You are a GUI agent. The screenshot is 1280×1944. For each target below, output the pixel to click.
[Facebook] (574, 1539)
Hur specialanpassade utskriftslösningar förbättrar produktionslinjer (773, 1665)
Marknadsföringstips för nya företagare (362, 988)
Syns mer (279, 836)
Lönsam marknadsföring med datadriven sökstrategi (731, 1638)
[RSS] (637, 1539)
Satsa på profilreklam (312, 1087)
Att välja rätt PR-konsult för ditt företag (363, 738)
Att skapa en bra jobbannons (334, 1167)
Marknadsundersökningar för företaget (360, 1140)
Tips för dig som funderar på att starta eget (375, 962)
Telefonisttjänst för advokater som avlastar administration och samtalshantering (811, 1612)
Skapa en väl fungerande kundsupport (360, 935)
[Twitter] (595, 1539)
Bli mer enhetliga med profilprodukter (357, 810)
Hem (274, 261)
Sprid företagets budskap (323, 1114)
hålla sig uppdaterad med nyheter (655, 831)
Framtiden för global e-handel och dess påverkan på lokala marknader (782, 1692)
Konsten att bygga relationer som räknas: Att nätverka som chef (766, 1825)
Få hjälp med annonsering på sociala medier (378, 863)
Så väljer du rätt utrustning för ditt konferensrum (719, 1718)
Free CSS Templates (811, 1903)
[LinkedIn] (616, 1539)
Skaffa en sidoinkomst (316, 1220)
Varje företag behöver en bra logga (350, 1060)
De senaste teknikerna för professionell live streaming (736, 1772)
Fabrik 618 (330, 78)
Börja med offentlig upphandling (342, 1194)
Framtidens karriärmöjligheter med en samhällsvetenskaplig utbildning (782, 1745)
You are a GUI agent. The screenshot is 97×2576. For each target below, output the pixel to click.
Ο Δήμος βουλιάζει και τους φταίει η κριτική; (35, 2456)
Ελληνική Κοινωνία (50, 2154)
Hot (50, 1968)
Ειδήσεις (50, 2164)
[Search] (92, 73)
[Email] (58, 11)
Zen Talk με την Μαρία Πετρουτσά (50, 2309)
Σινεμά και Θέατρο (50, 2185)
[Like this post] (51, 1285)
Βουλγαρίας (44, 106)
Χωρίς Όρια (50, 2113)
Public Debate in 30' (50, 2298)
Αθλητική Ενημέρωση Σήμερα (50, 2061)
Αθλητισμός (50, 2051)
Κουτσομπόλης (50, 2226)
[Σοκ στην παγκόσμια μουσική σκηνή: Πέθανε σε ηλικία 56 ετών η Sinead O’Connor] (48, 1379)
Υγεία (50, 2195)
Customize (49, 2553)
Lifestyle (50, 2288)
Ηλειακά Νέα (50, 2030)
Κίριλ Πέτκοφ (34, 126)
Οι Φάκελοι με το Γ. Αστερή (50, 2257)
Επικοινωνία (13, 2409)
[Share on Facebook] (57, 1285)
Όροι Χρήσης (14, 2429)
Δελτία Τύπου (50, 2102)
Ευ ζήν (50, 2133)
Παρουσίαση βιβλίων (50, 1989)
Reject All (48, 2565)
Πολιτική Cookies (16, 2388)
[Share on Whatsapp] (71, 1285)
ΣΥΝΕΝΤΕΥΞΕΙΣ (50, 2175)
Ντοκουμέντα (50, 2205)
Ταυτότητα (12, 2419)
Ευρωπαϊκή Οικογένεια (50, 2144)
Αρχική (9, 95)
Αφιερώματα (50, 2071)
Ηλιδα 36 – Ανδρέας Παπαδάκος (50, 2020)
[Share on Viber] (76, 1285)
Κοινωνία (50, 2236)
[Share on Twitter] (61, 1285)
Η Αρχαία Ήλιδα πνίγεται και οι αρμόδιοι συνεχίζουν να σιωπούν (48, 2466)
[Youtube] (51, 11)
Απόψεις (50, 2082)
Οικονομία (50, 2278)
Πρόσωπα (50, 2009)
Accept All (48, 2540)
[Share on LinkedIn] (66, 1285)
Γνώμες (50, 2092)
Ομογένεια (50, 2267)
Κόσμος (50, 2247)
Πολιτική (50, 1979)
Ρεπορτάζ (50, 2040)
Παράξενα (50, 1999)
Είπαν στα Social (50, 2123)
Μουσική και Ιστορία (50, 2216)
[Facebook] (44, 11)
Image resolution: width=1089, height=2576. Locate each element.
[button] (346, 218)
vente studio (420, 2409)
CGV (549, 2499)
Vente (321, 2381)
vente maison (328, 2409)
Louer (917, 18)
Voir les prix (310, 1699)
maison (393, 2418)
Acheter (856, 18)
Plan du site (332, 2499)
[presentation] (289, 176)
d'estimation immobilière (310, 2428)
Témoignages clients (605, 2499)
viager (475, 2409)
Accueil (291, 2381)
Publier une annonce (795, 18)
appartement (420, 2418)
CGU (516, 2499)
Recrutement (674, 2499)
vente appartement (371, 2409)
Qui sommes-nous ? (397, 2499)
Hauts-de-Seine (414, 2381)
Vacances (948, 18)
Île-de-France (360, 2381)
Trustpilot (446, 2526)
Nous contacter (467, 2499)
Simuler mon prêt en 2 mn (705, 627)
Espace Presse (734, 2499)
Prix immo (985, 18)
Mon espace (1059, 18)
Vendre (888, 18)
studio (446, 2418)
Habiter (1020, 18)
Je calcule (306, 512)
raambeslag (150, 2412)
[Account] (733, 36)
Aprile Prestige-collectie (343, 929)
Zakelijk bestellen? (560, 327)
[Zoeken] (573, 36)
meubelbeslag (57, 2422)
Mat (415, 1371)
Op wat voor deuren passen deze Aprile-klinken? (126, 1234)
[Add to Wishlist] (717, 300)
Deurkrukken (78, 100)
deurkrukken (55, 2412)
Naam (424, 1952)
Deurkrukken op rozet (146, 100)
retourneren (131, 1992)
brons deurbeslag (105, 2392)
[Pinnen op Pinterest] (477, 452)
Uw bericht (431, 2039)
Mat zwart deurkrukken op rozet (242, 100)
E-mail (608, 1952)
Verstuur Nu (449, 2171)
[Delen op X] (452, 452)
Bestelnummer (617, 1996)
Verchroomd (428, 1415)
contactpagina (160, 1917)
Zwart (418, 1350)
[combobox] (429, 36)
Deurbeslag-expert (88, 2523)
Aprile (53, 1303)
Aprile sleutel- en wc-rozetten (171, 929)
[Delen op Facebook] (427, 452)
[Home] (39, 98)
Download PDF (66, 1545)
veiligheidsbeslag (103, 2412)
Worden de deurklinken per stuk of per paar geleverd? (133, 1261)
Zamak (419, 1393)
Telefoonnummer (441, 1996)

——

-- Exercise --
Report every line of the data above that contains the string "each" by copying it in full.

-- Result of the task --
You are a GUI agent. The screenshot is 1280×1944. For each target below, output the pixel to click.
You are a GUI agent. The screenshot is 97×2576. For each target below, output the pixel to click.
Image resolution: width=1089, height=2576. Locate each element.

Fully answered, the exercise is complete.